Friday, 19 December 2014: 1:40 PM
Andrew P Walsh, European Space Agency, ESAC, Villanueva de la Cañada, Spain, Stein Haaland, University of Bergen, Bergen, Norway, Colin Forsyth, University College London, London, United Kingdom, Amy M Keesee, West Virginia University, Morgantown, WV, United States, Jennifer Kissinger, NASA Goddard Space Flight Center, College Park, MD, United States, Kun Li, Max Planck Institute for Solar System Research, Katlenburg-Lindau, Germany, Andrei Runov, UCLA, Los Angeles, CA, United States, Jan Soucek, Academy of Sciences of the Czech Republic, Prague, 182, Czech Republic, Brian Walsh, University of California Berkeley, Space Sciences Laboratory, Berkeley, CA, United States, Simon Wing, Johns Hopkins University, Baltimore, MD, United States and Matthew G Taylor, ESTEC, Noordwijk, 2201, Netherlands
During the last decades, increasing availability of satellite and ground based measurements has made it possible to study these phenomena in more detail.
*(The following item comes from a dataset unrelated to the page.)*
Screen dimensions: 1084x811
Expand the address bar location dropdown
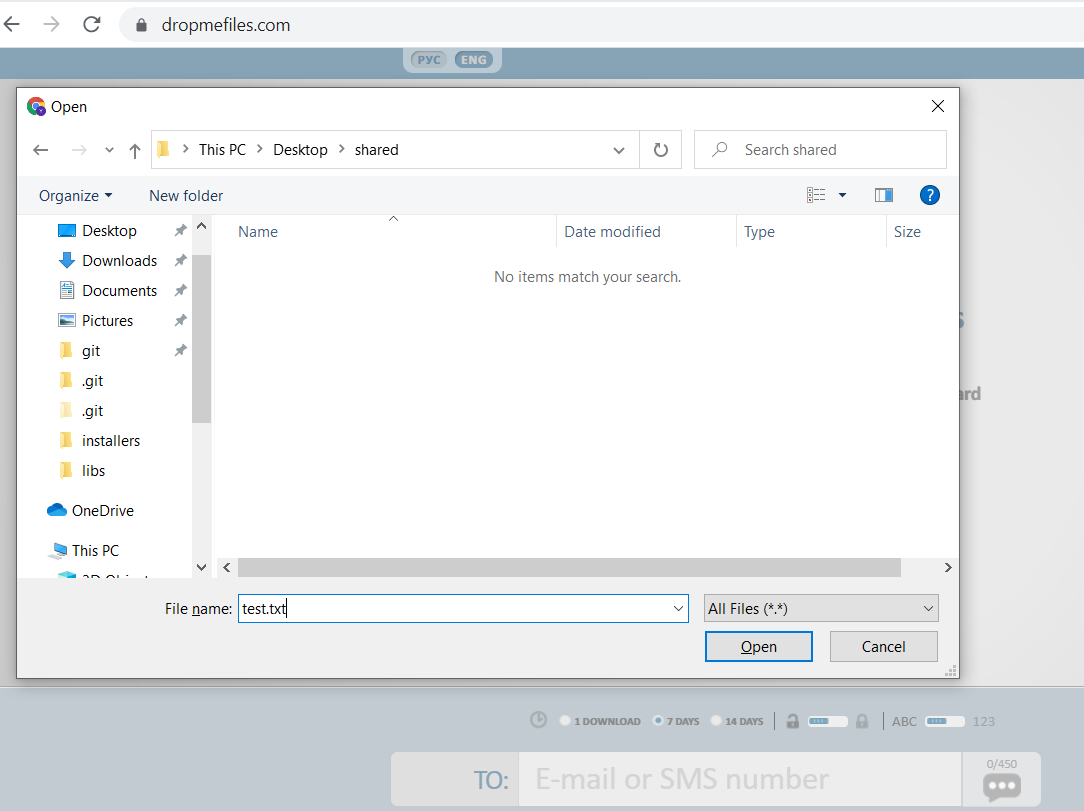(618, 149)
Numerous publications have documented the existence of persistent asymmetries in processes, properties and topology of plasma structures in various regions of geospace. In this paper, we present a review of our present knowledge of some of the most pronounced dawn-dusk asymmetries. We focus on four key aspects: 1) the role of external influences such as the solar wind and its interaction with the Earth’s magnetosphere; 2) properties of the magnetosphere itself; 3) the role of the ionosphere and 4) feedback and coupling between regions. We have also identified potential inconsistencies and gaps in our understanding of dawn-dusk asymmetries in the Earth’s magnetosphere and ionosphere.